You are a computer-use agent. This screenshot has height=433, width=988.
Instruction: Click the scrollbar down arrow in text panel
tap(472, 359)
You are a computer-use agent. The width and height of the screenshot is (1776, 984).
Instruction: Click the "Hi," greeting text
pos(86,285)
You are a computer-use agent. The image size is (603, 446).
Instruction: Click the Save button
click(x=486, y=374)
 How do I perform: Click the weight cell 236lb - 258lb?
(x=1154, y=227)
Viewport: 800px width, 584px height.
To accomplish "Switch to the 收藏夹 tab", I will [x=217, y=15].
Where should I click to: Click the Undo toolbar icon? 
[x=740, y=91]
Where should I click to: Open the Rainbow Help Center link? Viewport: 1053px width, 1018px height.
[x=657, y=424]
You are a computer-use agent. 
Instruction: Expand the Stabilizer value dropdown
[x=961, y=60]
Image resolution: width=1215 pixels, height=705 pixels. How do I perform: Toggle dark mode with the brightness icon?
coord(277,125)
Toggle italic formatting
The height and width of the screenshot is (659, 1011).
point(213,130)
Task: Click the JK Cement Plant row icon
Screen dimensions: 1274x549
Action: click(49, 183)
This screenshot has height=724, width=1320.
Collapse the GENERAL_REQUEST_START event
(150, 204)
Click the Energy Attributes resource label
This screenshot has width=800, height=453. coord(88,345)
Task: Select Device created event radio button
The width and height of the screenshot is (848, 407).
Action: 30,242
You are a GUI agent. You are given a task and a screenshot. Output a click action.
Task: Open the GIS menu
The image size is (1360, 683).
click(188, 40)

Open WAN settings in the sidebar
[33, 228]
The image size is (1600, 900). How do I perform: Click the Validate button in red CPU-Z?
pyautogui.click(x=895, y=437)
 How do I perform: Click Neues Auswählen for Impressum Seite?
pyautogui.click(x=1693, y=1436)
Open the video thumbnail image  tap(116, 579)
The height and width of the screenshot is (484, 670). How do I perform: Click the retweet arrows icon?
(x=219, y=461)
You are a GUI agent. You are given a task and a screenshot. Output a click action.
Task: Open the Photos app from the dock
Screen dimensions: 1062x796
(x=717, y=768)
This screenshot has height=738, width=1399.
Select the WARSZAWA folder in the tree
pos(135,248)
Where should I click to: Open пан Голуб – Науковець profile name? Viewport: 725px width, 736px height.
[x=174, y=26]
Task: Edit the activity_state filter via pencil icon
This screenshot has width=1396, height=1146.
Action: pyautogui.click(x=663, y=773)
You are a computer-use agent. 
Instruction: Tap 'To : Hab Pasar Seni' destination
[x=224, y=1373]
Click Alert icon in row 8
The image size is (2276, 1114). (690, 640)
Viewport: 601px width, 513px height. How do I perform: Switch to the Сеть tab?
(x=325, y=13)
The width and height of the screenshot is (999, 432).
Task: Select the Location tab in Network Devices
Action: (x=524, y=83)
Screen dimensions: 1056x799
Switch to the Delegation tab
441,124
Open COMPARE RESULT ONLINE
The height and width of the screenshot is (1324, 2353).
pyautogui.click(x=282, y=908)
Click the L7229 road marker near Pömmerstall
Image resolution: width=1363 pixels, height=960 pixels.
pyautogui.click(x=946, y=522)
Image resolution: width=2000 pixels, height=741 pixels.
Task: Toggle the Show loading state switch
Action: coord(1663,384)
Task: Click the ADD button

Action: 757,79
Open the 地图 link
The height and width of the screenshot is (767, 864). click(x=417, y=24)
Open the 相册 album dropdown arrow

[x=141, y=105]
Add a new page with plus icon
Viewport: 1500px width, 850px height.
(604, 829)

Set problem
Rewrite all of the entries above, swapping each "computer-use agent" for "desktop agent". Leave every other word unchanged.

The completed task
You are a desktop agent. This screenshot has height=433, width=988.
Instruction: Click the scrollbar down arrow in text panel
tap(472, 359)
You are a desktop agent. The width and height of the screenshot is (1776, 984).
Instruction: Click the "Hi," greeting text
pos(86,285)
You are a desktop agent. The image size is (603, 446).
Instruction: Click the Save button
click(x=486, y=374)
 How do I perform: Click the weight cell 236lb - 258lb?
(x=1154, y=227)
Viewport: 800px width, 584px height.
To accomplish "Switch to the 收藏夹 tab", I will [x=217, y=15].
Where should I click to: Click the Undo toolbar icon? 
[x=740, y=91]
Where should I click to: Open the Rainbow Help Center link? Viewport: 1053px width, 1018px height.
[x=657, y=424]
You are a desktop agent. 
Instruction: Expand the Stabilizer value dropdown
[x=961, y=60]
Image resolution: width=1215 pixels, height=705 pixels. How do I perform: Toggle dark mode with the brightness icon?
coord(277,125)
Toggle italic formatting
The height and width of the screenshot is (659, 1011).
point(213,130)
Task: Click the JK Cement Plant row icon
Screen dimensions: 1274x549
Action: click(49, 183)
This screenshot has height=724, width=1320.
Collapse the GENERAL_REQUEST_START event
(150, 204)
Click the Energy Attributes resource label
This screenshot has width=800, height=453. coord(88,345)
Task: Select Device created event radio button
The width and height of the screenshot is (848, 407).
Action: 30,242
You are a GUI agent. You are given a task and a screenshot. Output a click action.
Task: Open the GIS menu
The image size is (1360, 683).
click(188, 40)

Open WAN settings in the sidebar
[33, 228]
The image size is (1600, 900). How do I perform: Click the Validate button in red CPU-Z?
pyautogui.click(x=895, y=437)
 How do I perform: Click Neues Auswählen for Impressum Seite?
pyautogui.click(x=1693, y=1436)
Open the video thumbnail image  tap(116, 579)
The height and width of the screenshot is (484, 670). How do I perform: Click the retweet arrows icon?
(x=219, y=461)
You are a GUI agent. You are given a task and a screenshot. Output a click action.
Task: Open the Photos app from the dock
Screen dimensions: 1062x796
(x=717, y=768)
This screenshot has height=738, width=1399.
Select the WARSZAWA folder in the tree
pos(135,248)
Where should I click to: Open пан Голуб – Науковець profile name? Viewport: 725px width, 736px height.
[x=174, y=26]
Task: Edit the activity_state filter via pencil icon
This screenshot has width=1396, height=1146.
Action: pyautogui.click(x=663, y=773)
You are a desktop agent. 
Instruction: Tap 'To : Hab Pasar Seni' destination
[x=224, y=1373]
Click Alert icon in row 8
The image size is (2276, 1114). (690, 640)
Viewport: 601px width, 513px height. How do I perform: Switch to the Сеть tab?
(x=325, y=13)
The width and height of the screenshot is (999, 432).
Task: Select the Location tab in Network Devices
Action: (x=524, y=83)
Screen dimensions: 1056x799
Switch to the Delegation tab
441,124
Open COMPARE RESULT ONLINE
The height and width of the screenshot is (1324, 2353).
pyautogui.click(x=282, y=908)
Click the L7229 road marker near Pömmerstall
Image resolution: width=1363 pixels, height=960 pixels.
pyautogui.click(x=946, y=522)
Image resolution: width=2000 pixels, height=741 pixels.
Task: Toggle the Show loading state switch
Action: coord(1663,384)
Task: Click the ADD button

Action: 757,79
Open the 地图 link
The height and width of the screenshot is (767, 864). click(x=417, y=24)
Open the 相册 album dropdown arrow

[x=141, y=105]
Add a new page with plus icon
Viewport: 1500px width, 850px height.
(604, 829)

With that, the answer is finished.